SOURCE EXTRACT
## begin

Re: chrome-platform/for-kernelci bisection: baseline.bootrr.rockchip-dp-probed on rk3399-gru-kevin

From: Guillaume Tucker
Date: Thu Jul 09 2020 - 07:05:19 EST


On 09/07/2020 10:17, Enric Balletbo i Serra wrote:
> Hi,
>
> On 8/7/20 22:32, Guenter Roeck wrote:
>> On 7/8/20 11:59 AM, kernelci.org bot wrote:
>>> * * * * * * * * * * * * * * * * * * * * * * * * * * * * * * * * *
>>> * This automated bisection report was sent to you on the basis *
>>> * that you may be involved with the breaking commit it has *
>>> * found. No manual investigation has been done to verify it, *
>>> * and the root cause of the problem may be somewhere else. *
>>> * *
>>> * If you do send a fix, please include this trailer: *
>>> * Reported-by: "kernelci.org bot" <bot@xxxxxxxxxxxx> *
>>> * *
>>> * Hope this helps! *
>>> * * * * * * * * * * * * * * * * * * * * * * * * * * * * * * * * *
>>>
>>> chrome-platform/for-kernelci bisection: baseline.bootrr.rockchip-dp-probed on rk3399-gru-kevin
>>>
>>> Summary:
>>> Start: 154353417996 KERNELCI: x86_64_defconfig: Enable support for Chromebooks devices
>>> Plain log: https://storage.kernelci.org/chrome-platform/for-kernelci/v5.8-rc1-20-g154353417996/arm64/defconfig/gcc-8/lab-collabora/baseline-rk3399-gru-kevin.txt
>>> HTML log: https://storage.kernelci.org/chrome-platform/for-kernelci/v5.8-rc1-20-g154353417996/arm64/defconfig/gcc-8/lab-collabora/baseline-rk3399-gru-kevin.html
>>> Result: 8c9a6ef40bf4 platform/chrome: cros_ec_proto: Convert EC error codes to Linux error codes
>>>
>>> Checks:
>>> revert: PASS
>>> verify: PASS
>>>
>>> Parameters:
>>> Tree: chrome-platform
>>> URL: https://git.kernel.org/pub/scm/linux/kernel/git/chrome-platform/linux.git
>>> Branch: for-kernelci
>>> Target: rk3399-gru-kevin
>>> CPU arch: arm64
>>> Lab: lab-collabora
>>> Compiler: gcc-8
>>> Config: defconfig
>>> Test case: baseline.bootrr.rockchip-dp-probed
>>>
>>> Breaking commit found:
>>>
>>> -------------------------------------------------------------------------------
>>> commit 8c9a6ef40bf400c64c9907031bd32b59f9d4aea2
>>> Author: Guenter Roeck <linux@xxxxxxxxxxxx>
>>> Date: Sat Jul 4 07:26:07 2020 -0700
>>>
>>> platform/chrome: cros_ec_proto: Convert EC error codes to Linux error codes
>>>
>>> The EC reports a variety of error codes. Most of those, with the exception
>>> of EC_RES_INVALID_VERSION, are converted to -EPROTO. As result, the actual
>>> error code gets lost. Convert all EC errors to Linux error codes to report
>>> a more meaningful error to the caller to aid debugging.

## end

DATASET ROWS

## begin

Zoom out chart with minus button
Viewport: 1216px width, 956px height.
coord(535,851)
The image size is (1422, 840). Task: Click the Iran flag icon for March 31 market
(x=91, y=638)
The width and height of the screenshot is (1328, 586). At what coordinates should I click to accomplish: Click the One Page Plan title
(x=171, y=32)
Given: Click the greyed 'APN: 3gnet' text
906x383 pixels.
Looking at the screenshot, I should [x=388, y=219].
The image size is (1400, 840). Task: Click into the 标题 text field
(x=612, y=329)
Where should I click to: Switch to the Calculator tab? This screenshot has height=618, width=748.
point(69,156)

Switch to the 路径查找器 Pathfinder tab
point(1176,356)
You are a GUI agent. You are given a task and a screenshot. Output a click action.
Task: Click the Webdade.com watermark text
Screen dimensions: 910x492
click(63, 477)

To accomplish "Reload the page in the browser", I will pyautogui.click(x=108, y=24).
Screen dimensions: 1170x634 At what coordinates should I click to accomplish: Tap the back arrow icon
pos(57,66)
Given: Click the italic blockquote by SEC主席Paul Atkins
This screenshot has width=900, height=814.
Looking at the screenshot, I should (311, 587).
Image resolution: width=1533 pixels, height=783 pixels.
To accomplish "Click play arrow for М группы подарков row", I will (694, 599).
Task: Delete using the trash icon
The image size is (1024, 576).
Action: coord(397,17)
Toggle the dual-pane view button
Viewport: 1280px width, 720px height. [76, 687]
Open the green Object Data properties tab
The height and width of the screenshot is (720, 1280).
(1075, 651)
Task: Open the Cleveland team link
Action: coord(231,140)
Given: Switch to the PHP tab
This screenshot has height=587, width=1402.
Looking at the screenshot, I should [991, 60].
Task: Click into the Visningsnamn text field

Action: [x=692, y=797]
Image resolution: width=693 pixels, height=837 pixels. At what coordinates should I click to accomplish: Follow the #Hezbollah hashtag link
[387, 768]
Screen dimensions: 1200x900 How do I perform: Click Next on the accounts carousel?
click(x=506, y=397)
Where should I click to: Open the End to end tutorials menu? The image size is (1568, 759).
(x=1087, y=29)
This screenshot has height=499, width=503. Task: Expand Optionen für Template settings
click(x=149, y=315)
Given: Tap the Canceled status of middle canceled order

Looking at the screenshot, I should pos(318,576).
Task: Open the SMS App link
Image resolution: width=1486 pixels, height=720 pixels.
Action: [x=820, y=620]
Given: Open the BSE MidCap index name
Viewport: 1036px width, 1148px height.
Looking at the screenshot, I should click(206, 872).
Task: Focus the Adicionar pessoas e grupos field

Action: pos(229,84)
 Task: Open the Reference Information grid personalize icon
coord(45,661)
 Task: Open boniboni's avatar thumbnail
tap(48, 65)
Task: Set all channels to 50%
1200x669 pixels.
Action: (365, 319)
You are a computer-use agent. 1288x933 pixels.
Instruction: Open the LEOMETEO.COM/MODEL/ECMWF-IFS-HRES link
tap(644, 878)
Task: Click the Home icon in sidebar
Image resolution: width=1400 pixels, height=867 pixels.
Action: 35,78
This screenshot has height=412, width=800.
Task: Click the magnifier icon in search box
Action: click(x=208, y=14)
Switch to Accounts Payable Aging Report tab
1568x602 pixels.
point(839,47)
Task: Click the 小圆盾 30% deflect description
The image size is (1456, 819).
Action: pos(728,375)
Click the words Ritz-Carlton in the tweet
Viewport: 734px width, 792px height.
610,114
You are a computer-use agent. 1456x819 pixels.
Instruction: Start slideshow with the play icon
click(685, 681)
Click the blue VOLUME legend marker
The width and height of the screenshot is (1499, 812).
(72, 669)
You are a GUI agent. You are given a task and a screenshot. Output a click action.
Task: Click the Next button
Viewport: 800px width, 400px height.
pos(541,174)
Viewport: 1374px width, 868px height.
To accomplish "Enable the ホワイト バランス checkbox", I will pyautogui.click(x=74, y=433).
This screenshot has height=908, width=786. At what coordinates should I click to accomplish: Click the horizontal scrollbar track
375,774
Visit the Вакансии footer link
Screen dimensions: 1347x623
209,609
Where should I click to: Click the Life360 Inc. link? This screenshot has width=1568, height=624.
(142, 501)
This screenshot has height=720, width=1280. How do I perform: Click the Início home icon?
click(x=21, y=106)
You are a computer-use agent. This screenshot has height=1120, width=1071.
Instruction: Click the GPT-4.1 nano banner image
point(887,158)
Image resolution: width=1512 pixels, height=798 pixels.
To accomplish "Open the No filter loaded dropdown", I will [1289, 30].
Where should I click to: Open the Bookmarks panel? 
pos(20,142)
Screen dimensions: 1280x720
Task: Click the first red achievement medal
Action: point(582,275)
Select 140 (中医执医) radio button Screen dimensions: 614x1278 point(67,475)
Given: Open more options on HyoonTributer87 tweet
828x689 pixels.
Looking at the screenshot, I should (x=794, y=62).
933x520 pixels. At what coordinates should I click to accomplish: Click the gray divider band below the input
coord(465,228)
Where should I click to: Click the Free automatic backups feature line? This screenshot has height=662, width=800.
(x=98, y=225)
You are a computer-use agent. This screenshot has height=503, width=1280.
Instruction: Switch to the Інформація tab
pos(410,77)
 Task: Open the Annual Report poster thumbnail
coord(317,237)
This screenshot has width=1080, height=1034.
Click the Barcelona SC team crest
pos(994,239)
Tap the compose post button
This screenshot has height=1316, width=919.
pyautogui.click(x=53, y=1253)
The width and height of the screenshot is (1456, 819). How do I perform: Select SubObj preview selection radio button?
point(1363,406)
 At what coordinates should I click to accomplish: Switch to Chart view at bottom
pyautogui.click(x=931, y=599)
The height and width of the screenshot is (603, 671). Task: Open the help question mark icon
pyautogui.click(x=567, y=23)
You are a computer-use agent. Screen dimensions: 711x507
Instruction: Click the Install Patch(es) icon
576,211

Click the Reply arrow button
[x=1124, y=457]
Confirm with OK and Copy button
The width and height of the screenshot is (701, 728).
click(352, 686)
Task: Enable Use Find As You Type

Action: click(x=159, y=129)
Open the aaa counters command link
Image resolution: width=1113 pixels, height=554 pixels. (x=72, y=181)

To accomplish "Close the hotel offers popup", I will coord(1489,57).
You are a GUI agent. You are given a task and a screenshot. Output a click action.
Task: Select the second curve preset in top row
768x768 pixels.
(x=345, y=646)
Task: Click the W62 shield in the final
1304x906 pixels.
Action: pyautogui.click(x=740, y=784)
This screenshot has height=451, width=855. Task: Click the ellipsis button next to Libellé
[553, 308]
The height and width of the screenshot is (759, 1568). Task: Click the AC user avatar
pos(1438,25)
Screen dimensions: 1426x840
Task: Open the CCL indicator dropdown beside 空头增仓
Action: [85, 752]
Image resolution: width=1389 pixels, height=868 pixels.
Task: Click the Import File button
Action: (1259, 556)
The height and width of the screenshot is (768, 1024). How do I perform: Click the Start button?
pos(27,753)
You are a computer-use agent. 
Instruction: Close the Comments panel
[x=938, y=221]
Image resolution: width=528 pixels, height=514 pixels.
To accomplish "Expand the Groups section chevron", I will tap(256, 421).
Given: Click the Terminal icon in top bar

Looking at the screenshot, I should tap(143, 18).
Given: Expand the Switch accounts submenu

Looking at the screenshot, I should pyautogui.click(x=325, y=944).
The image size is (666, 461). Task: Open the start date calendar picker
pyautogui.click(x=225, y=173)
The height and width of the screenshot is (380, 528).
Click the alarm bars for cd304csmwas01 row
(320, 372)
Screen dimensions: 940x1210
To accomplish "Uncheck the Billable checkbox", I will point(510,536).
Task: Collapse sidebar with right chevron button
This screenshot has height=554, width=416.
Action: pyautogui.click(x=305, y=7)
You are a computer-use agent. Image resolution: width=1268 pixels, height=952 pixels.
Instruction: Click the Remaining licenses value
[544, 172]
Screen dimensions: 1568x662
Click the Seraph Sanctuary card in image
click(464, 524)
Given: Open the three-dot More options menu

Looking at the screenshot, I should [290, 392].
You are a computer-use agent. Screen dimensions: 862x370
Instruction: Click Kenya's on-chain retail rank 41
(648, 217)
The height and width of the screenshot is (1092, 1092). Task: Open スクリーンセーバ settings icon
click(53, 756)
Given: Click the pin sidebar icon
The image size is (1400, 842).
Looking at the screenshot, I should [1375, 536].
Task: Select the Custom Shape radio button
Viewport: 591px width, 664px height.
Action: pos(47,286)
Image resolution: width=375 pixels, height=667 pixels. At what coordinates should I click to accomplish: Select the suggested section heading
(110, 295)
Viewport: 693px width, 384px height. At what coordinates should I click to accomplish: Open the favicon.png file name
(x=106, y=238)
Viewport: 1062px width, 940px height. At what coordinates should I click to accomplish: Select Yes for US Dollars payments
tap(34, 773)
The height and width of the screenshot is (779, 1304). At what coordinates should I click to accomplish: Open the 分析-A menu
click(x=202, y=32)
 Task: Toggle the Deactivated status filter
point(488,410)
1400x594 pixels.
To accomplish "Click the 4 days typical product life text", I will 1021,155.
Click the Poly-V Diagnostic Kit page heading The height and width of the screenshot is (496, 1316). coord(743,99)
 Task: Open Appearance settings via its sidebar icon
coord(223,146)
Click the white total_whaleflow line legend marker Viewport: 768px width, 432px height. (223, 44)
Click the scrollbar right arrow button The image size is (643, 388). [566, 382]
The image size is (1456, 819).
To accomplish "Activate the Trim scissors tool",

## end

EXERCISE BRIEF
Extend the kernelci bisection thread, starting after its final sentence. The lines have nothing to do with what you are asked to do.

RESPONSE TO THE EXERCISE
>>>
>>> Cc: Yu-Hsuan Hsu <yuhsuan@xxxxxxxxxxxx>
>>> Cc: Prashant Malani <pmalani@xxxxxxxxxxxx>
>>> Signed-off-by: Guenter Roeck <linux@xxxxxxxxxxxx>
>>> Signed-off-by: Enric Balletbo i Serra <enric.balletbo@xxxxxxxxxxxxx>
>>>
>
> So, as Guenter pointed I dropped this patch now.
>
>>
>> So, just FTR, turns out that there are callers which specifically check for
>> -EPROTO and examine the EC error code if it is returned, or just accept
>> -EPROTO as generic failure (but nothing else). Example is drivers/pwm/pwm-cros-ec.c:
>> cros_ec_num_pwms(). Such commands now fail, in this case because
>> EC_RES_INVALID_PARAM is now returned as -EINVAL and cros_ec_num_pwms()
>> doesn't expect that.
>>
>
> Right, that's interesting, and I'll take in consideration for future reworks of
> the above patch and also take a deeper look at those specific cases reported.

This bisection is probably one of the most interesting ones
indeed. I should mention it when I finally get round to making
a "KernelCI bisections hall of fame" blog post.

> BTW, Guillaume, I queued that patch to give a try and test 3 days ago. Is the
> bisection job expected to take that time to run? In this case I think it also
> took some time to receive the build test, so probably is just a matter of having
> lot of jobs in the queue?
>
> I am not complaining at all, just curious, and just want to know to improve my
> maintainer workflow.

I think what you're doing is perfectly fine, there were some
issues with Jenkins and one build server that caused some
KernelCI builds to not be run this week. Also there is an
intermittent bug in LAVA that causes tests to not run, so I think
the delay was due to an unfortunate combination of infrastructure
issues.

We now have a rather fast build server dedicated to bisections,
so for a maintainer branch like yours where it just takes a
handful of iterations I would expect this kind of report to be
sent at most 6h after a git push. Bisecting linux-next can take
a few extra hours with typically 10~15 iterations.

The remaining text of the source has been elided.